Task details:
Reproduce verbatim only the lines from the one containing "The image size is (1456, 819)." through the last line below, both included.

Extracted information:
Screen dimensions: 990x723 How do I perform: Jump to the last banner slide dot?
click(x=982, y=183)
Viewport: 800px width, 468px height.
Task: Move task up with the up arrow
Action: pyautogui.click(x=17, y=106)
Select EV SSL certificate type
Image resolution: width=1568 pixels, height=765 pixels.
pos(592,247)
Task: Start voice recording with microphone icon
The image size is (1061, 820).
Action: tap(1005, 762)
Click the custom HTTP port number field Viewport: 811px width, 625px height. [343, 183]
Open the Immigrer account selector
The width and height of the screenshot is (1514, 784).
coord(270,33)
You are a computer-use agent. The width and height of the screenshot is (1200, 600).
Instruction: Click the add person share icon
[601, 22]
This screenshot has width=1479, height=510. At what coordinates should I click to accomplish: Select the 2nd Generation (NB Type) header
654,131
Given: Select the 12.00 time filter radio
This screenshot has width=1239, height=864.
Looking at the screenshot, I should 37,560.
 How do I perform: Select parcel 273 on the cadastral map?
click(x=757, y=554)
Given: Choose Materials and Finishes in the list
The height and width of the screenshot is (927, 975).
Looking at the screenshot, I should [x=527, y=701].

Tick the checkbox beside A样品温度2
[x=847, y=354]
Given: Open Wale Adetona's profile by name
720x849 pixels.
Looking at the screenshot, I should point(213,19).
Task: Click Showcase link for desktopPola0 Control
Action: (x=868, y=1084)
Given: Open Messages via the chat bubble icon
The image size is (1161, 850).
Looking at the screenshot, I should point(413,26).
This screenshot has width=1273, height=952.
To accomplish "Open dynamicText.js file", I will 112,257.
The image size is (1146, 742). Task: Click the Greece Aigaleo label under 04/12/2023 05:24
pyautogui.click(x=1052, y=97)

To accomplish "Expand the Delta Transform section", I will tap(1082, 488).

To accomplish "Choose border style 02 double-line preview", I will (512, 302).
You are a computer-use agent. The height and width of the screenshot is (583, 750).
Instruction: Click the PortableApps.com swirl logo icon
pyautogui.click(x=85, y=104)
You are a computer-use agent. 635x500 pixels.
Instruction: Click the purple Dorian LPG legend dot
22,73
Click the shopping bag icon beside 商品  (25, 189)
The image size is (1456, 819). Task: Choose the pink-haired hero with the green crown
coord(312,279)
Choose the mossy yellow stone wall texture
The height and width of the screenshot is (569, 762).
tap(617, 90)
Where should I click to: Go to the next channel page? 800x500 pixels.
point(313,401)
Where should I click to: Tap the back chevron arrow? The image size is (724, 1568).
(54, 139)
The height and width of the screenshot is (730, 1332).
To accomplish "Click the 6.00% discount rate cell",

Task response:
The image size is (1456, 819). Task: Choose the pink-haired hero with the green crown
coord(312,279)
Choose the mossy yellow stone wall texture
The height and width of the screenshot is (569, 762).
tap(617, 90)
Where should I click to: Go to the next channel page? 800x500 pixels.
point(313,401)
Where should I click to: Tap the back chevron arrow? The image size is (724, 1568).
(54, 139)
The height and width of the screenshot is (730, 1332).
To accomplish "Click the 6.00% discount rate cell",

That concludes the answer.